--- START OF EXTRACTED DATA ---

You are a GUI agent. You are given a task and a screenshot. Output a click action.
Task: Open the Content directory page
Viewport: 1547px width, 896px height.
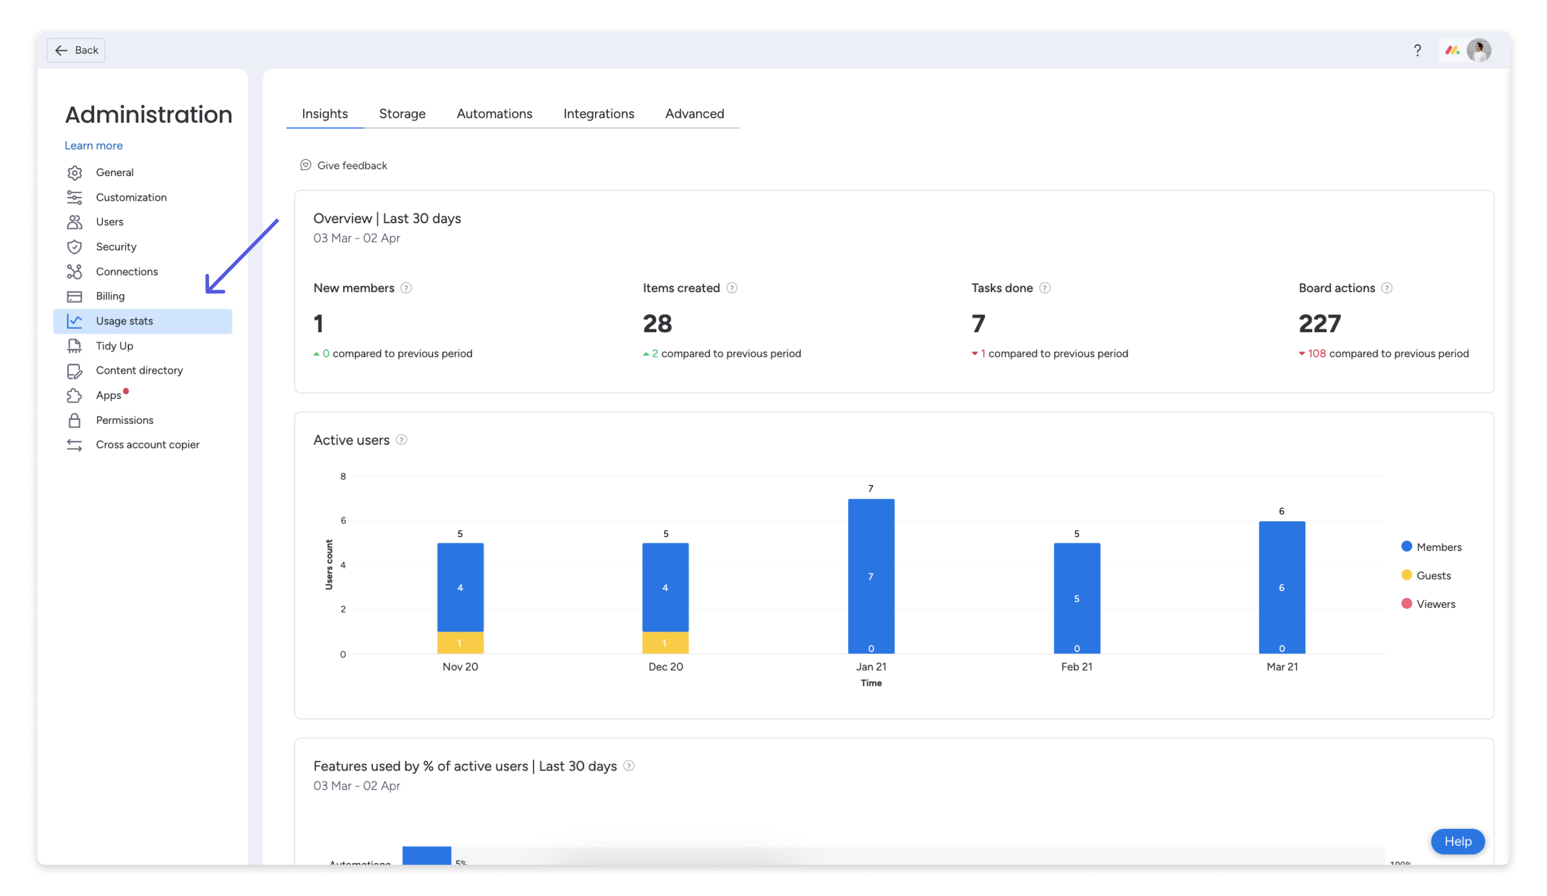coord(139,370)
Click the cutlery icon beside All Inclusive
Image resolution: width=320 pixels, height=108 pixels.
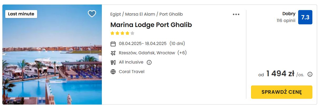[x=113, y=62]
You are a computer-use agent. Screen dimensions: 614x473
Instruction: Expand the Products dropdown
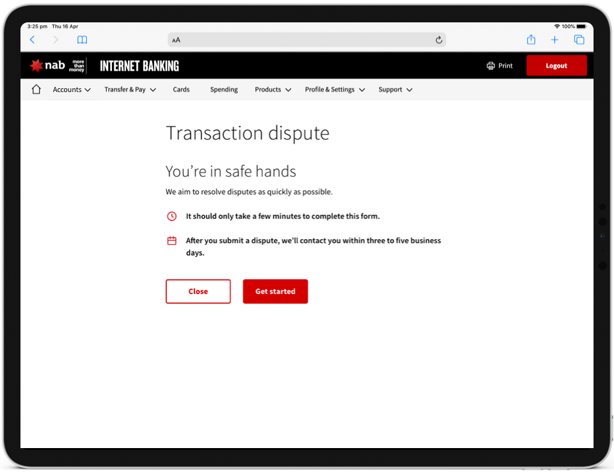coord(273,89)
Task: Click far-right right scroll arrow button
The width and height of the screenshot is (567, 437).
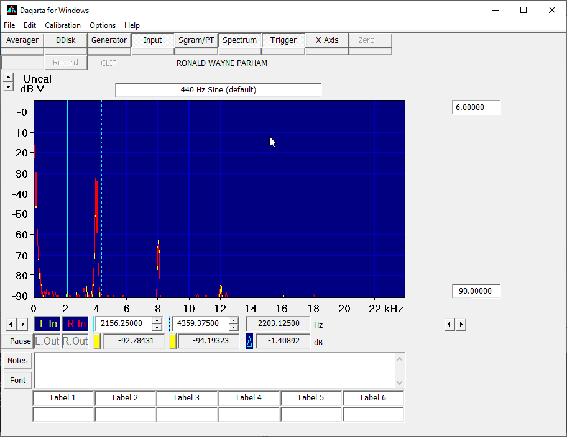Action: pyautogui.click(x=461, y=324)
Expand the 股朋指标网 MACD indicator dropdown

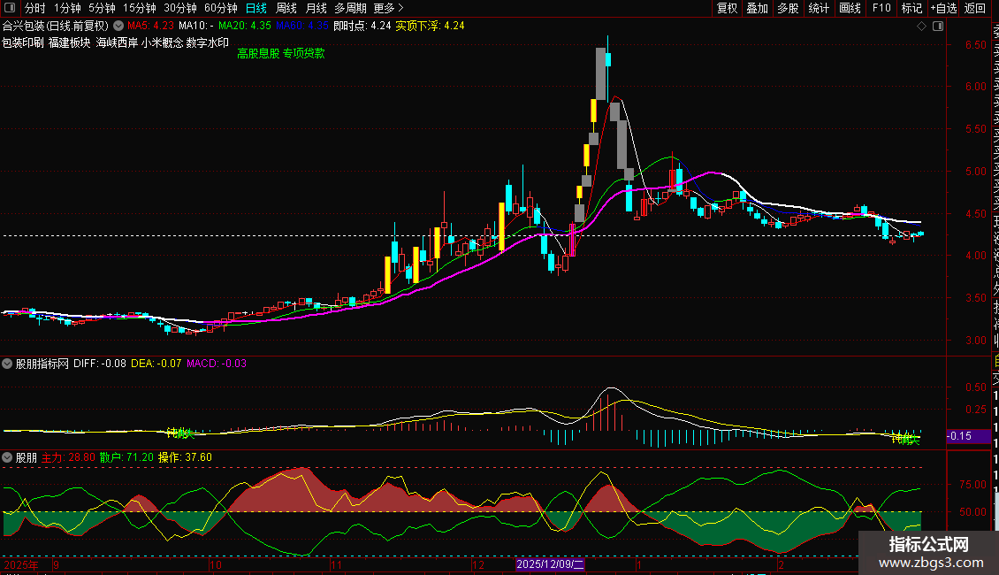tap(7, 364)
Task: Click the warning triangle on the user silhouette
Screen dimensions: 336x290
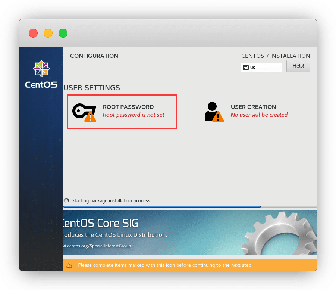Action: pyautogui.click(x=218, y=117)
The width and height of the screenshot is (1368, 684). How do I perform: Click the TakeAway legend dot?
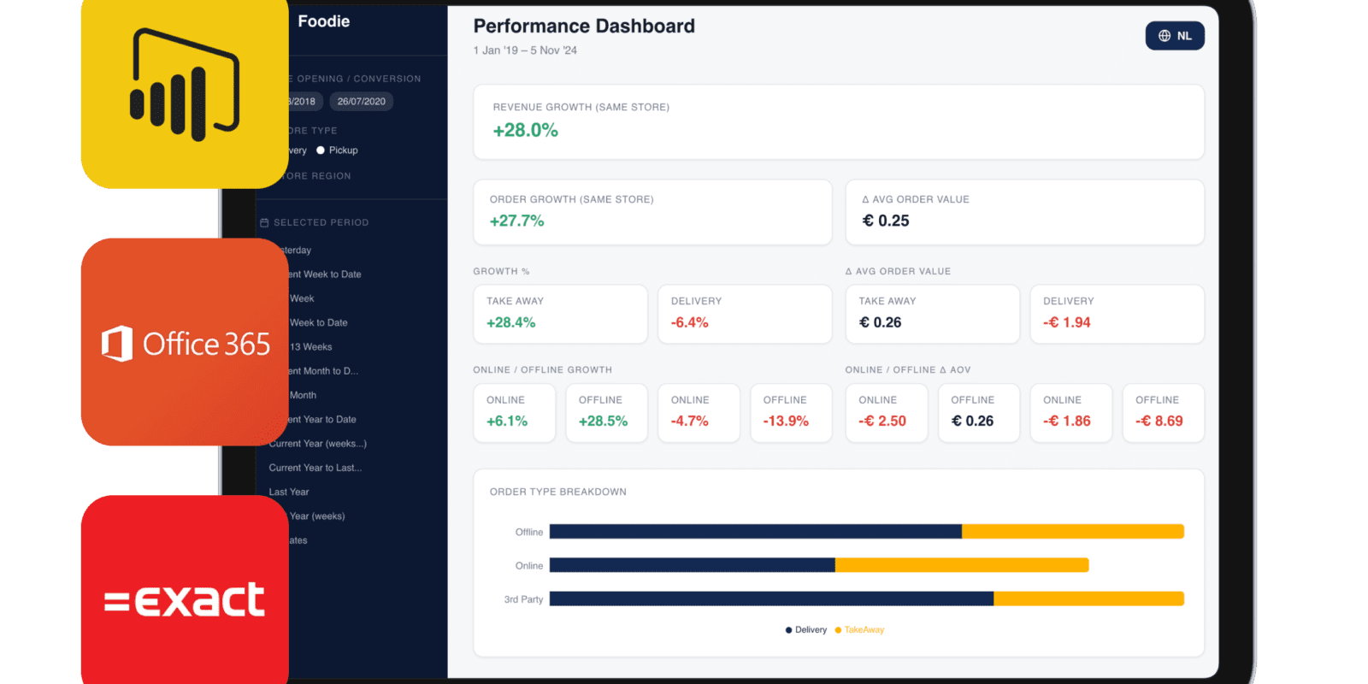click(x=838, y=630)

--- END OF EXTRACTED DATA ---

◆ **CHALLENGE**: Rewrite all of the records above, replacing "Screen dimensions" with "Display size" and keeping everything else the same. Leave out the pictures.

◆ **SOLUTION FOR THIS TASK**:
You are a GUI agent. You are given a task and a screenshot. Output a click action.
Task: Open the Content directory page
Viewport: 1547px width, 896px height.
coord(139,370)
Click the cutlery icon beside All Inclusive
Image resolution: width=320 pixels, height=108 pixels.
[x=113, y=62]
You are a computer-use agent. Display size: 614x473
Instruction: Expand the Products dropdown
coord(273,89)
Task: Click far-right right scroll arrow button
The width and height of the screenshot is (567, 437).
Action: pyautogui.click(x=461, y=324)
Expand the 股朋指标网 MACD indicator dropdown

tap(7, 364)
Task: Click the warning triangle on the user silhouette
Display size: 336x290
Action: pyautogui.click(x=218, y=117)
The width and height of the screenshot is (1368, 684). How do I perform: Click the TakeAway legend dot?
click(x=838, y=630)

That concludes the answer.